James Tanton has recently tweeted the following problem:

Is it always possible to replace the (10) X's in the expression X > X > X < X < X > X < X < X > X < X with numbers 1, ..., 10 so that inequality signs be respected.

Solution Is it always possible to replace the (10) X's in the expression X > X > X < X < X > X < X < X > X < X with numbers 1, ..., 10 so that inequality signs be respected.

The answer is Yes, and the induction seems to be a suitable tool to tackle this problem. To see that, let's first agree to replace the inequality signs with a more generic symbol, say "?".

Second, observe, that the problem of replacing the X's with integers 1, 2, ..., n is equivalent to that of replacing the X's with members of an arbitrary increasing sequence a1 < a2 < ... < an. Indeed, if the expression

α1 ? α2 ? ... ? αn

where α's are distinct members of {1, ..., n} then also

aα1 ? aα2 ? ... ? aαn,

and vice versa. This is so because, when the sequence {ak} is increasing, the inequality m < n is equivalent to am < an.
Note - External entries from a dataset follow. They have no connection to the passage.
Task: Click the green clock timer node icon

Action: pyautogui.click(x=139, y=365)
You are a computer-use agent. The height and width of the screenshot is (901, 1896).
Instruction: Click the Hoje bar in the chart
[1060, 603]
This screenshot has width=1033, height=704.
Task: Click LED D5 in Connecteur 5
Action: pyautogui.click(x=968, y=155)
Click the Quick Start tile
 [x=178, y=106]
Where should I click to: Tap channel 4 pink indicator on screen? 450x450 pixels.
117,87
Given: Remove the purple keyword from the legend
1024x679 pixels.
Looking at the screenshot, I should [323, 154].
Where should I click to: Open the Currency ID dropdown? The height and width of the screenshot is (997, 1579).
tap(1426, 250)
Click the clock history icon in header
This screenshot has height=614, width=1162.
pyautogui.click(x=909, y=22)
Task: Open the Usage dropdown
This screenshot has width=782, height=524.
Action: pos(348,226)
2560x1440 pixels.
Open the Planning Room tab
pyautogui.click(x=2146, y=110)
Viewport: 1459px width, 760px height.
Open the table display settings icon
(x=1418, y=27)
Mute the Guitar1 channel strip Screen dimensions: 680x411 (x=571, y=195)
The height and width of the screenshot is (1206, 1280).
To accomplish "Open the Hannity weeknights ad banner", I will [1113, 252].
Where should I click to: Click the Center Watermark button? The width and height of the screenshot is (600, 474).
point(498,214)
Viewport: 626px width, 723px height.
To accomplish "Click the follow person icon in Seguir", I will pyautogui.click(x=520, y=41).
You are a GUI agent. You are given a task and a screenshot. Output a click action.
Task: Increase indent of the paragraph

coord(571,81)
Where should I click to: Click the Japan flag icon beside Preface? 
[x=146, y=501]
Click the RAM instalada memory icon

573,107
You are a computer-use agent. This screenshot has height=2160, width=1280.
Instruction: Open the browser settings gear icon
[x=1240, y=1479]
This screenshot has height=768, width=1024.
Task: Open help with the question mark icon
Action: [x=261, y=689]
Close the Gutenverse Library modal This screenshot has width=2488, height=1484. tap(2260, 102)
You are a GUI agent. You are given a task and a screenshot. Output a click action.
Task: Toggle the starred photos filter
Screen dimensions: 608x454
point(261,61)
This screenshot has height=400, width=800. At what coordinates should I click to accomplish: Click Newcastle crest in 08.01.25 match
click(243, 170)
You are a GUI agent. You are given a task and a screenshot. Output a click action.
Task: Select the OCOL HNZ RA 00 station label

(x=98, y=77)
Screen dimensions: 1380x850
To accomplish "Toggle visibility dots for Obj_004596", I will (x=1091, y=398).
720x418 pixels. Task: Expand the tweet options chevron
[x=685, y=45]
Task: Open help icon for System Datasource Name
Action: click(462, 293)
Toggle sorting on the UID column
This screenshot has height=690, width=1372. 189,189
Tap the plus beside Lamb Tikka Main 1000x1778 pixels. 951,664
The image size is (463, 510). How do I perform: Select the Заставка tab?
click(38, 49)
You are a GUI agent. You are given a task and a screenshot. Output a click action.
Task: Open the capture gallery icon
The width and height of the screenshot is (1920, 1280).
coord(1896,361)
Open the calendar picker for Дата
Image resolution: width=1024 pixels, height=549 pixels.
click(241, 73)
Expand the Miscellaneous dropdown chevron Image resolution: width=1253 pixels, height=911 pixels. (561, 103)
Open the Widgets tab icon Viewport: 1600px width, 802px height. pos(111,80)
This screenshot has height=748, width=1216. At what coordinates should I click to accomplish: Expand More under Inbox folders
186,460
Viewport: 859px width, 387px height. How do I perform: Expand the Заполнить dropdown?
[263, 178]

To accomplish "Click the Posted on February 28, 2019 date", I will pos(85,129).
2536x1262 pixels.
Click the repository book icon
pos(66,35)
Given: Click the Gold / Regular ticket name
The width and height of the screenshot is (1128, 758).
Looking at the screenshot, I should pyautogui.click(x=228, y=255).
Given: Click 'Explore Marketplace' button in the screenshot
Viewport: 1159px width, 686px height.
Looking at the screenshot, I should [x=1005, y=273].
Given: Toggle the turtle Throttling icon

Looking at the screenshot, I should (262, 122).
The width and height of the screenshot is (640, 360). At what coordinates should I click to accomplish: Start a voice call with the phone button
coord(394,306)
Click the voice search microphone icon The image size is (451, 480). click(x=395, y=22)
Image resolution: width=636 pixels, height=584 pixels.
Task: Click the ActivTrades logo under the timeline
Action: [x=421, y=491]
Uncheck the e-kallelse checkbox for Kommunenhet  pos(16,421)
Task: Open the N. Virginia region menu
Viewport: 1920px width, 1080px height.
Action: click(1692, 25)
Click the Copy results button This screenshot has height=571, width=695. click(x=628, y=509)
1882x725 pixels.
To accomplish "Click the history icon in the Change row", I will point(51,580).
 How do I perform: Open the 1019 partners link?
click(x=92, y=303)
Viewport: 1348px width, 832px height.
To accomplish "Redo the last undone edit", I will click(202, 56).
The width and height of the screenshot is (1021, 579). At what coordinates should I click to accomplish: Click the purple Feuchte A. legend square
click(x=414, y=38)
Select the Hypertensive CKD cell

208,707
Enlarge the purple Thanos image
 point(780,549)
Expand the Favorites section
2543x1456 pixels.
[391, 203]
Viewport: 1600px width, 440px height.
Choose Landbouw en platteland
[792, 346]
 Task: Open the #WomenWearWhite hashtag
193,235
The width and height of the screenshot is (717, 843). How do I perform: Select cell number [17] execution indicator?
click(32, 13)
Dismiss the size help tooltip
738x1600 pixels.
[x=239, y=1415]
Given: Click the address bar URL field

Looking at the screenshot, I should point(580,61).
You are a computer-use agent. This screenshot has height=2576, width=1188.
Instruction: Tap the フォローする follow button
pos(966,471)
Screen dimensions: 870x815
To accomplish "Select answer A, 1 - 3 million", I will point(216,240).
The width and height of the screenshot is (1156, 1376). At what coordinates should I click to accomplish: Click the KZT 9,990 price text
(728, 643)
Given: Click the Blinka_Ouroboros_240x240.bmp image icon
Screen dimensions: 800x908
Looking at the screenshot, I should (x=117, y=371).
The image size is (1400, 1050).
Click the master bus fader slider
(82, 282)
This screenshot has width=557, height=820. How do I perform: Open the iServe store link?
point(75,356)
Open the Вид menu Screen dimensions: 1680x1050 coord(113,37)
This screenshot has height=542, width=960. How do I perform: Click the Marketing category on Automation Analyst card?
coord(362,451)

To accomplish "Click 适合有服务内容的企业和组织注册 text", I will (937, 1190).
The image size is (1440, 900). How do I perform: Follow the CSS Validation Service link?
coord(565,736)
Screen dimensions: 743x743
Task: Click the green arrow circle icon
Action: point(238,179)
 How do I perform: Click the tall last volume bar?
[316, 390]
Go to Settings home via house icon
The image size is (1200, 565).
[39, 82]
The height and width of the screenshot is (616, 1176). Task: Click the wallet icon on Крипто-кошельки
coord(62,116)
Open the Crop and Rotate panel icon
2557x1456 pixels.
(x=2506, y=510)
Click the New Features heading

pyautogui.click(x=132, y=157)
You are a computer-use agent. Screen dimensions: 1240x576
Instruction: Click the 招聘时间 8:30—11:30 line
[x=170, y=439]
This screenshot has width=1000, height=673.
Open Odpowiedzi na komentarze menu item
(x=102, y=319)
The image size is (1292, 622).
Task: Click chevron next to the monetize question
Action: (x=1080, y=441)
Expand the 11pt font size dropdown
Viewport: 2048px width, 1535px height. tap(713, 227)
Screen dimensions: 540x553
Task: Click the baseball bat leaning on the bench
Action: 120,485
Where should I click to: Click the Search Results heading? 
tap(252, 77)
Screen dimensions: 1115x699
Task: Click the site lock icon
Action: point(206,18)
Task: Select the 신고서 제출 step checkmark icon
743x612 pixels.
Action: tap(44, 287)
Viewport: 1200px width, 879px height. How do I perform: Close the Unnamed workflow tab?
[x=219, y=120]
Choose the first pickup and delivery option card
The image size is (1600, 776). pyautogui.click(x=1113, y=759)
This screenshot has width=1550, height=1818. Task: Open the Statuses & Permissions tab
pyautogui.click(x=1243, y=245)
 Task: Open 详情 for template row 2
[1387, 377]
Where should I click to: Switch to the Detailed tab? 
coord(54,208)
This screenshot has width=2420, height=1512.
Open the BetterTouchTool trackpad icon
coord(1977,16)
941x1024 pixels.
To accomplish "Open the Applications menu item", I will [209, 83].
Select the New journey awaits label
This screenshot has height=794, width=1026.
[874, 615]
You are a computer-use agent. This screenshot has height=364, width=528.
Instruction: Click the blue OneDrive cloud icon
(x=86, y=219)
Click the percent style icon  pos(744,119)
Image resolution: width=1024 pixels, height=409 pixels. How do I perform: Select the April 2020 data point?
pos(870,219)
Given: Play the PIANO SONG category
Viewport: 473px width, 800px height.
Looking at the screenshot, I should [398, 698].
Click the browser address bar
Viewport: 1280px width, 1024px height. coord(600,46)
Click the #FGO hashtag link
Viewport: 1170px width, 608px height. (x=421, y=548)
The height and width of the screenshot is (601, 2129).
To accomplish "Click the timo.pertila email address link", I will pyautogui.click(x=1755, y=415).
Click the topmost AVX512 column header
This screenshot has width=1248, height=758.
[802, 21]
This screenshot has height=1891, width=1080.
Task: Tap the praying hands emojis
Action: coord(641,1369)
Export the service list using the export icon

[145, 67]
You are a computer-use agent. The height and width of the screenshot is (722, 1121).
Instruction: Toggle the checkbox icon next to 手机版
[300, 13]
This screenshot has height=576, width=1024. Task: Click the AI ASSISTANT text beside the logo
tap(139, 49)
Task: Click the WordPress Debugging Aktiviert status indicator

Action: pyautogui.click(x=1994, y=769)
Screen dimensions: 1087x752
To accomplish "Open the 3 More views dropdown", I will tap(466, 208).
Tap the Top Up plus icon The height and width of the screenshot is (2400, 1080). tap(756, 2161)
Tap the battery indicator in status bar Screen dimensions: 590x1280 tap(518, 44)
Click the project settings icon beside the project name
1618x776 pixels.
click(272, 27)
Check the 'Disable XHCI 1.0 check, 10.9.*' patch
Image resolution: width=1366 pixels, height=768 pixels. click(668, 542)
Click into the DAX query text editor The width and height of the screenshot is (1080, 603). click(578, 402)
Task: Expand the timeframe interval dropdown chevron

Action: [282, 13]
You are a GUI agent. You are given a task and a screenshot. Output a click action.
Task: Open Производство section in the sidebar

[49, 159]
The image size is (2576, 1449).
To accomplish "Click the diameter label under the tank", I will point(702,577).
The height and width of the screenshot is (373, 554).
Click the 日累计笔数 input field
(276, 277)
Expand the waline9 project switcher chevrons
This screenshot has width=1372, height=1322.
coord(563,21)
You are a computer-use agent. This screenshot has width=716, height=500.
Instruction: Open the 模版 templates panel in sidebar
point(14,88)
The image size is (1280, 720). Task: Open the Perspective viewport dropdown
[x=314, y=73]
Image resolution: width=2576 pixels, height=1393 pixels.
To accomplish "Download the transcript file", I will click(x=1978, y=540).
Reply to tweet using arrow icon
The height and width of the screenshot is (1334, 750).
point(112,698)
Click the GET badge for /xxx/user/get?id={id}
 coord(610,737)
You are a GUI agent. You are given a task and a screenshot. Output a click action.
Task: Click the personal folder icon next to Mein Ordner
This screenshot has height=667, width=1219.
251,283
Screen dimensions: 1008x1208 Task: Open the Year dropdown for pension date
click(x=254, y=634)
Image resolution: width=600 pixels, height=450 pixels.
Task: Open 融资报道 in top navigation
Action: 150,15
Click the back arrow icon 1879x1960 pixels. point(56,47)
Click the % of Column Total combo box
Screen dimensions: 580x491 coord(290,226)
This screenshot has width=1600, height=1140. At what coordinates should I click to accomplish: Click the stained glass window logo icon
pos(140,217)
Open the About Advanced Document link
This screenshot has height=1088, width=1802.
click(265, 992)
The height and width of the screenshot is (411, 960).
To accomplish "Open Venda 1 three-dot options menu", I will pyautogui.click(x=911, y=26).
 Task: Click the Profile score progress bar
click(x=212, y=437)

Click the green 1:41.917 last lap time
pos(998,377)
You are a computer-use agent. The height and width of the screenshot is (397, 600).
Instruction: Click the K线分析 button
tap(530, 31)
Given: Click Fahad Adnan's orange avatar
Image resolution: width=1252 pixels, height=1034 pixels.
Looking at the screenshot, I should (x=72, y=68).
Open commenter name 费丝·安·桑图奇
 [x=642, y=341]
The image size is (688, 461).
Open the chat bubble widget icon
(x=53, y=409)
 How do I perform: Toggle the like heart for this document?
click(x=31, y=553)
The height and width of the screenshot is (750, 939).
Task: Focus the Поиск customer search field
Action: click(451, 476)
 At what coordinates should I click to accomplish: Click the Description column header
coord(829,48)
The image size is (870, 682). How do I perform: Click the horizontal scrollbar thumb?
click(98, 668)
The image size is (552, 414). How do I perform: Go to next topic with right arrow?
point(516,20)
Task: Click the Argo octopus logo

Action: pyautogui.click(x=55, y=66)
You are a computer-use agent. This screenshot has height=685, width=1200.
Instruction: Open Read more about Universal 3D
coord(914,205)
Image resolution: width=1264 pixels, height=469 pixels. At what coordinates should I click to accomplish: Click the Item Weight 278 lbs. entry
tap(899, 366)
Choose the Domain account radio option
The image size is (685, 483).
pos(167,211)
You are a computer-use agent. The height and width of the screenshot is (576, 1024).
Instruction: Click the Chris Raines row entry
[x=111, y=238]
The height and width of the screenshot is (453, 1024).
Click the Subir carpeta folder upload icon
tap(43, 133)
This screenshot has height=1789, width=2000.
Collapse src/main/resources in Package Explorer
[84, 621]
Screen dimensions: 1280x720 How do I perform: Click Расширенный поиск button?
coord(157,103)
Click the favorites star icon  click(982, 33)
The induction is on the number N of the inequality signs. The statement is obvious for N = 1.

Assume it holds for k = m and let's show that it then holds for k = m + 1. Given an expression X?X?...?X with m + 1 inequality signs, remove the last one and the terminating X. The remaining expression contains m inequality signs and is, therefore, under the inductive hypothesis, solvable. In other words, integers 1 through m can replace the m remaining X's so that all (m-1) inequalities be satisfied.

The next step depends on whether the removed inequality sign is "<" or ">". In the former case all we have to do is to replace the last X with m + 1. In the latter case, we fill the shortened expression X?X?...?X with integers from the set {2, 3, ..., m + 1}, and then replace the last X with 1.